- DATASET EXTRACT
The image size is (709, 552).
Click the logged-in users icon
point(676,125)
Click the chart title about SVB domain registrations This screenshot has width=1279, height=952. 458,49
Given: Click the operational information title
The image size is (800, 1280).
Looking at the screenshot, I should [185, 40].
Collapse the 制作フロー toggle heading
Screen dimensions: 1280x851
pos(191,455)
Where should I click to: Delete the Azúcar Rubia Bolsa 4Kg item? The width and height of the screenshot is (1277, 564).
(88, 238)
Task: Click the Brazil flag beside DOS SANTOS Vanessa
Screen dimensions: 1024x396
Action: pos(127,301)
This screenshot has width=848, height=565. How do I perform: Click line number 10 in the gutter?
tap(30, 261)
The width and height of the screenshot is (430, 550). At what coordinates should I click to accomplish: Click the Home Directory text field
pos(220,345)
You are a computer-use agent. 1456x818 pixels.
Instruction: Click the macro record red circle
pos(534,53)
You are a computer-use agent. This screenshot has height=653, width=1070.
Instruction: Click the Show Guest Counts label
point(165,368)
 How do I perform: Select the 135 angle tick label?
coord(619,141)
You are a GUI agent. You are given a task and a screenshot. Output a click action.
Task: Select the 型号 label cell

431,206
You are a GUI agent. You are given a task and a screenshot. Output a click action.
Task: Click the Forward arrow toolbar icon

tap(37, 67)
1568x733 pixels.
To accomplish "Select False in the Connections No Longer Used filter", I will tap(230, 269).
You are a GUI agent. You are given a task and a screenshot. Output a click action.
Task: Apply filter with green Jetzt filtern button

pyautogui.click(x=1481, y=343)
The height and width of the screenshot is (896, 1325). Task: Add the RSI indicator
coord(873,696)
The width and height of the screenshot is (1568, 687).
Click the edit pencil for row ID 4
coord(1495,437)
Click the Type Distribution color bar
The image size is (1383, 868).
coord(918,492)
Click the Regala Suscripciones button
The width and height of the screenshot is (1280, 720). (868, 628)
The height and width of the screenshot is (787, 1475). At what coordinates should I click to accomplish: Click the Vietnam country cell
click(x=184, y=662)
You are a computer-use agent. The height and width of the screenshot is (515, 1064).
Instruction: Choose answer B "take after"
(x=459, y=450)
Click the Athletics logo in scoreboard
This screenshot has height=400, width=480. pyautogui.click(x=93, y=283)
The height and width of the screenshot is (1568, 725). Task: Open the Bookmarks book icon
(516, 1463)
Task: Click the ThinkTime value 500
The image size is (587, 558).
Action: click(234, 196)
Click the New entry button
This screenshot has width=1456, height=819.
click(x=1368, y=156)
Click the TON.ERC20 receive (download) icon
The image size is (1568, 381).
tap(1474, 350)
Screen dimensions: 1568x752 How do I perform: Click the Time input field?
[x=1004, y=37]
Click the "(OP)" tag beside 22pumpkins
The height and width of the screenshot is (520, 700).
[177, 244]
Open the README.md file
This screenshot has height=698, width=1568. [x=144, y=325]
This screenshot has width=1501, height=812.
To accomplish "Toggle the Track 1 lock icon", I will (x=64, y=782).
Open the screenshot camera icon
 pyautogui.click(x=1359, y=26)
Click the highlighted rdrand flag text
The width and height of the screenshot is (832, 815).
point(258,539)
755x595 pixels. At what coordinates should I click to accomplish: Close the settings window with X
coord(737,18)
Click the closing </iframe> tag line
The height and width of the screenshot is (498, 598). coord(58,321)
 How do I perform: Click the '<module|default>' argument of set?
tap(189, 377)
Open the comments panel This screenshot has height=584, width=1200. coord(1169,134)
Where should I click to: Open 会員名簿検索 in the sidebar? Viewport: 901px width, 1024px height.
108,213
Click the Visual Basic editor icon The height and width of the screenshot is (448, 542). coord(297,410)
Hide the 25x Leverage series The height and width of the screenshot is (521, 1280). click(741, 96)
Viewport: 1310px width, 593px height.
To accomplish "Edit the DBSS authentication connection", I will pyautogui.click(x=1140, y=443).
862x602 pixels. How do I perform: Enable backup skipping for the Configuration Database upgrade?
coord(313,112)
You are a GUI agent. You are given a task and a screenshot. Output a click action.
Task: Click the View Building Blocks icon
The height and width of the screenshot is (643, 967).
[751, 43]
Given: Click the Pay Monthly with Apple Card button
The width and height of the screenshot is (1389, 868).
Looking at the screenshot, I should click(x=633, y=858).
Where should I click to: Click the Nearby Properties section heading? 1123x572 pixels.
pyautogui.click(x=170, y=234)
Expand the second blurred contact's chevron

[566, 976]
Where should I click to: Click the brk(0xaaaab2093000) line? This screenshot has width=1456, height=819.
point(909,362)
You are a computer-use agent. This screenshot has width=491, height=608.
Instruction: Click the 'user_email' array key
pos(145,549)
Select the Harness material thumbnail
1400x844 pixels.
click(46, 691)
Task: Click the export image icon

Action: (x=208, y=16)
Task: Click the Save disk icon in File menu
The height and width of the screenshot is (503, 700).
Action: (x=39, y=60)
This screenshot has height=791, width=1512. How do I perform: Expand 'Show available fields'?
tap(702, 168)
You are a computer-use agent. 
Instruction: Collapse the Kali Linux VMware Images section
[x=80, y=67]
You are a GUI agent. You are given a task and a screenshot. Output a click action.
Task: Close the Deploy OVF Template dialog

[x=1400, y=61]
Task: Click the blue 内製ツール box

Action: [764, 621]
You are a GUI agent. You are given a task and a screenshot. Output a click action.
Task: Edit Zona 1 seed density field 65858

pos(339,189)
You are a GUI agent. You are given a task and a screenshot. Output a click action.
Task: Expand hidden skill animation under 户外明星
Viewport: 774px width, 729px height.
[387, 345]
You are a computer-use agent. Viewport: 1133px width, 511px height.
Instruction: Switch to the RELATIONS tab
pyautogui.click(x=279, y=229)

- EXERCISE BRIEF
Copy every line of the listing above word for word, leaving nothing out.

- EXERCISE RESPONSE
The image size is (709, 552).
Click the logged-in users icon
point(676,125)
Click the chart title about SVB domain registrations This screenshot has width=1279, height=952. 458,49
Given: Click the operational information title
The image size is (800, 1280).
Looking at the screenshot, I should [185, 40].
Collapse the 制作フロー toggle heading
Screen dimensions: 1280x851
pos(191,455)
Where should I click to: Delete the Azúcar Rubia Bolsa 4Kg item? The width and height of the screenshot is (1277, 564).
(88, 238)
Task: Click the Brazil flag beside DOS SANTOS Vanessa
Screen dimensions: 1024x396
Action: pos(127,301)
This screenshot has width=848, height=565. How do I perform: Click line number 10 in the gutter?
tap(30, 261)
The width and height of the screenshot is (430, 550). At what coordinates should I click to accomplish: Click the Home Directory text field
pos(220,345)
You are a computer-use agent. 1456x818 pixels.
Instruction: Click the macro record red circle
pos(534,53)
You are a computer-use agent. This screenshot has height=653, width=1070.
Instruction: Click the Show Guest Counts label
point(165,368)
 How do I perform: Select the 135 angle tick label?
coord(619,141)
You are a GUI agent. You are given a task and a screenshot. Output a click action.
Task: Select the 型号 label cell

431,206
You are a GUI agent. You are given a task and a screenshot. Output a click action.
Task: Click the Forward arrow toolbar icon

tap(37, 67)
1568x733 pixels.
To accomplish "Select False in the Connections No Longer Used filter", I will tap(230, 269).
You are a GUI agent. You are given a task and a screenshot. Output a click action.
Task: Apply filter with green Jetzt filtern button

pyautogui.click(x=1481, y=343)
The height and width of the screenshot is (896, 1325). Task: Add the RSI indicator
coord(873,696)
The width and height of the screenshot is (1568, 687).
Click the edit pencil for row ID 4
coord(1495,437)
Click the Type Distribution color bar
The image size is (1383, 868).
coord(918,492)
Click the Regala Suscripciones button
The width and height of the screenshot is (1280, 720). (868, 628)
The height and width of the screenshot is (787, 1475). At what coordinates should I click to accomplish: Click the Vietnam country cell
click(x=184, y=662)
You are a computer-use agent. The height and width of the screenshot is (515, 1064).
Instruction: Choose answer B "take after"
(x=459, y=450)
Click the Athletics logo in scoreboard
This screenshot has height=400, width=480. pyautogui.click(x=93, y=283)
The height and width of the screenshot is (1568, 725). Task: Open the Bookmarks book icon
(516, 1463)
Task: Click the ThinkTime value 500
The image size is (587, 558).
Action: click(234, 196)
Click the New entry button
This screenshot has width=1456, height=819.
click(x=1368, y=156)
Click the TON.ERC20 receive (download) icon
The image size is (1568, 381).
tap(1474, 350)
Screen dimensions: 1568x752 How do I perform: Click the Time input field?
[x=1004, y=37]
Click the "(OP)" tag beside 22pumpkins
The height and width of the screenshot is (520, 700).
[177, 244]
Open the README.md file
This screenshot has height=698, width=1568. [x=144, y=325]
This screenshot has width=1501, height=812.
To accomplish "Toggle the Track 1 lock icon", I will (x=64, y=782).
Open the screenshot camera icon
 pyautogui.click(x=1359, y=26)
Click the highlighted rdrand flag text
The width and height of the screenshot is (832, 815).
point(258,539)
755x595 pixels. At what coordinates should I click to accomplish: Close the settings window with X
coord(737,18)
Click the closing </iframe> tag line
The height and width of the screenshot is (498, 598). coord(58,321)
 How do I perform: Click the '<module|default>' argument of set?
tap(189, 377)
Open the comments panel This screenshot has height=584, width=1200. coord(1169,134)
Where should I click to: Open 会員名簿検索 in the sidebar? Viewport: 901px width, 1024px height.
108,213
Click the Visual Basic editor icon The height and width of the screenshot is (448, 542). coord(297,410)
Hide the 25x Leverage series The height and width of the screenshot is (521, 1280). click(741, 96)
Viewport: 1310px width, 593px height.
To accomplish "Edit the DBSS authentication connection", I will pyautogui.click(x=1140, y=443).
862x602 pixels. How do I perform: Enable backup skipping for the Configuration Database upgrade?
coord(313,112)
You are a GUI agent. You are given a task and a screenshot. Output a click action.
Task: Click the View Building Blocks icon
The height and width of the screenshot is (643, 967).
[751, 43]
Given: Click the Pay Monthly with Apple Card button
The width and height of the screenshot is (1389, 868).
Looking at the screenshot, I should click(x=633, y=858).
Where should I click to: Click the Nearby Properties section heading? 1123x572 pixels.
pyautogui.click(x=170, y=234)
Expand the second blurred contact's chevron

[566, 976]
Where should I click to: Click the brk(0xaaaab2093000) line? This screenshot has width=1456, height=819.
point(909,362)
You are a computer-use agent. This screenshot has width=491, height=608.
Instruction: Click the 'user_email' array key
pos(145,549)
Select the Harness material thumbnail
1400x844 pixels.
click(46, 691)
Task: Click the export image icon

Action: (x=208, y=16)
Task: Click the Save disk icon in File menu
The height and width of the screenshot is (503, 700).
Action: (x=39, y=60)
This screenshot has height=791, width=1512. How do I perform: Expand 'Show available fields'?
tap(702, 168)
You are a computer-use agent. 
Instruction: Collapse the Kali Linux VMware Images section
[x=80, y=67]
You are a GUI agent. You are given a task and a screenshot. Output a click action.
Task: Close the Deploy OVF Template dialog

[x=1400, y=61]
Task: Click the blue 内製ツール box

Action: [764, 621]
You are a GUI agent. You are given a task and a screenshot. Output a click action.
Task: Edit Zona 1 seed density field 65858

pos(339,189)
You are a GUI agent. You are given a task and a screenshot. Output a click action.
Task: Expand hidden skill animation under 户外明星
Viewport: 774px width, 729px height.
[387, 345]
You are a computer-use agent. Viewport: 1133px width, 511px height.
Instruction: Switch to the RELATIONS tab
pyautogui.click(x=279, y=229)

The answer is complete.